Die Stadtwerke hatten im Dezember 2023 über ihr Vorhaben im Rodfeld öffentlich informiert. Bis zu acht Megawatt Leistung der Anlage gaben sie damals an. Und: Sie würden etwa sechs Millionen Euro dafür in die Hand nehmen. „Wer investiert, muss auch Geld damit verdienen.“ Da ist sich die UBV-Riege einig. „Ja, natürlich“, sagt Benz. „Aber wir haben es hier mit einem kommunalen Unternehmen zu tun.“ Natürlich müsse auch dieses Geld verdienen. „Aber an ein kommunales Unternehmen darf man andere Ansprüche stellen.“
Hayrettin Vanli stimmt zu. „Wäre es nicht wünschenswert, wenn wir hier in Viernheim vormachten, wie es besser geht. Quasi als Impulsgeber für die ganze Metropolregion Rhein-Neckar?“ Als hätte Vanli es mit seiner rhetorischen Frage heraufbeschworen: Der Verband Metropolregion Rhein-Neckar, das ist quasi die Verwaltung der Metropolregion, hat gerade einen Teilregionalplan Photovoltaik aufgelegt.
Und darin spielt Agri-PV eine große Rolle. Der Begriff ist eine Wortkombination aus Agrar und Photovoltaik.
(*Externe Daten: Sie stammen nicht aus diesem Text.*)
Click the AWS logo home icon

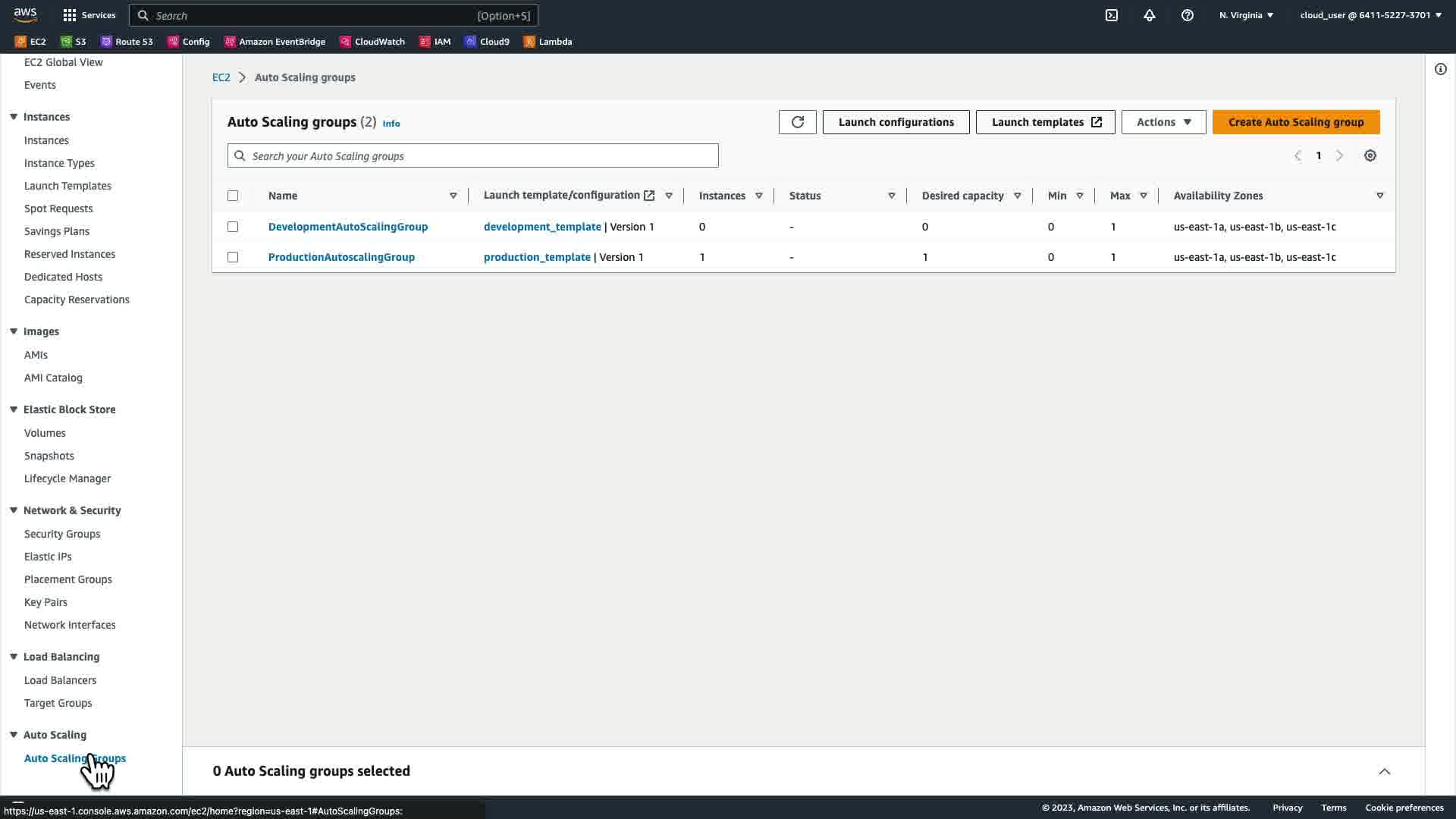(x=25, y=14)
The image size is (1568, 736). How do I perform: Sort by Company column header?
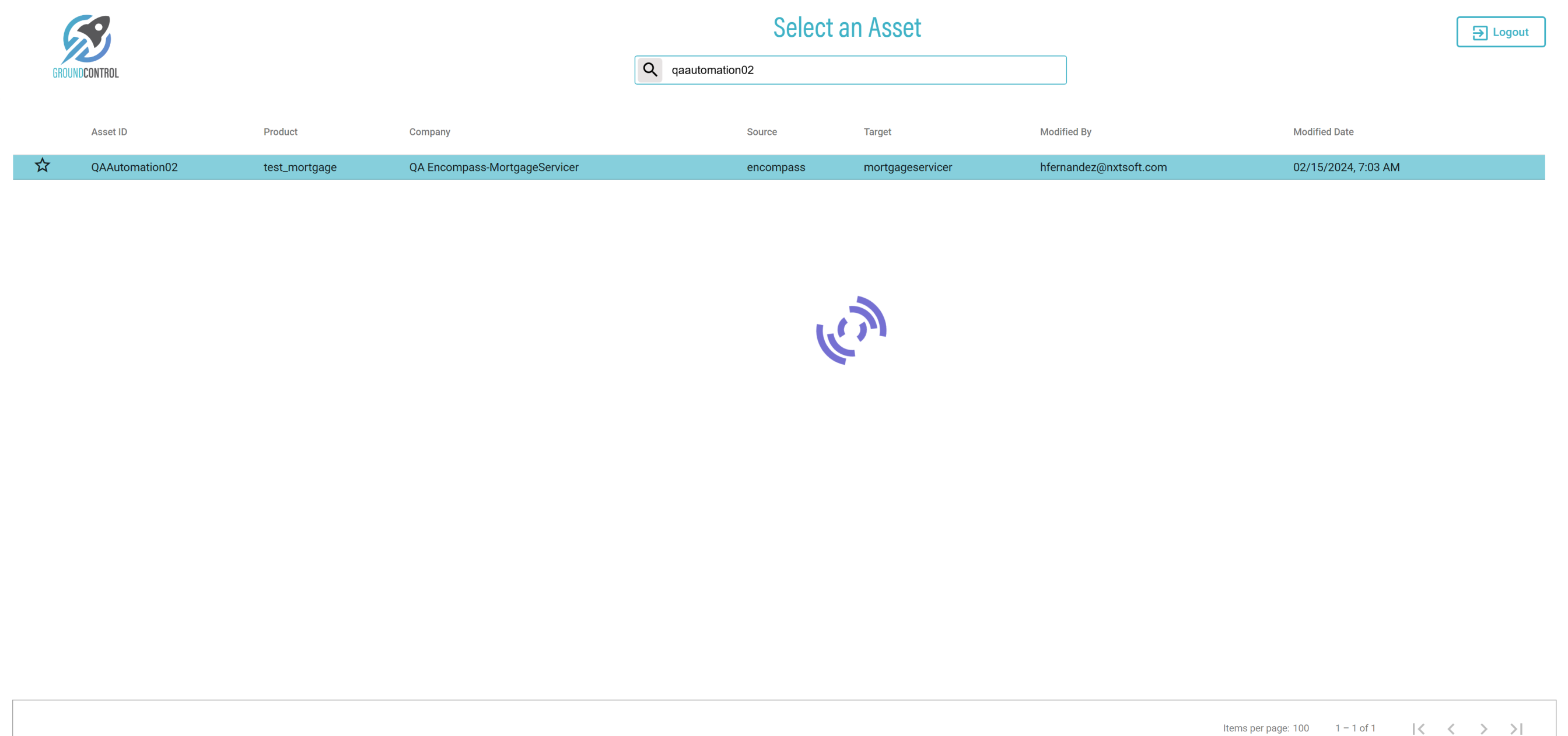click(x=429, y=131)
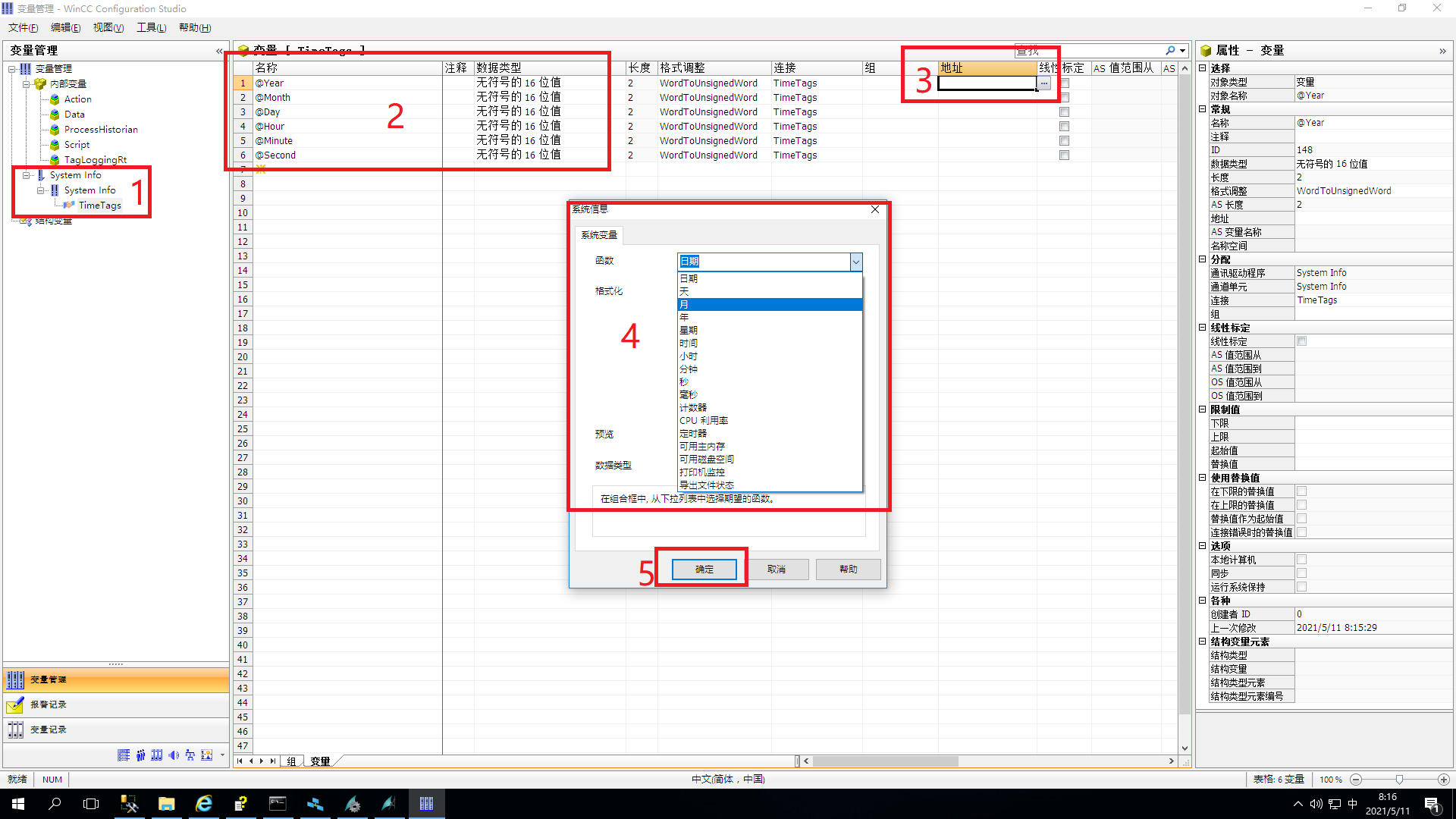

Und er meint genau das, was die UBV fordern: PV-Anlagen, die landwirtschaftliche Nutzung der Böden darunter möglich machen.
Die Stadtwerke selbst geben sich auf die Bitte dieser Redaktion um eine Stellungnahme zum Ziel der UBV hin gewohnt zugeknöpft. Die schriftliche Antwort: „Im Rahmen der parlamentarischen Beratungen zum Bebauungsplan werden die Stadtwerke Viernheim zu eventuellen Fragen Stellung nehmen.“ Außerdem heißt es, dem Unternehmen lägen bislang keine artenschutzrechtlich relevante Erkenntnisse vor, die das Vorhaben stoppen könnten. Man wolle jedoch das Ende der Begutachtung abwarten.
BUND warnt vor weiterer Vernichtung von Ackerland
Uwe Pfenning, Co-Vorsitzender des Viernheimer BUND und ausgewiesener Experte auf diesem Gebiet, freut sich über den Vorstoß der UBV – auch wenn er auf die Initiative des BUND zurückgehe. Pfenning warnt die Fraktion vor weiterer Vernichtung landwirtschaftlicher Flächen und plädiert für die hohe Aufständerung im Rodfeld. Das sei etwas teurer, „aber die Stadtwerke haben das Geld“, sagt er. Er hoffe, dass sich die anderen Fraktionen anschließen.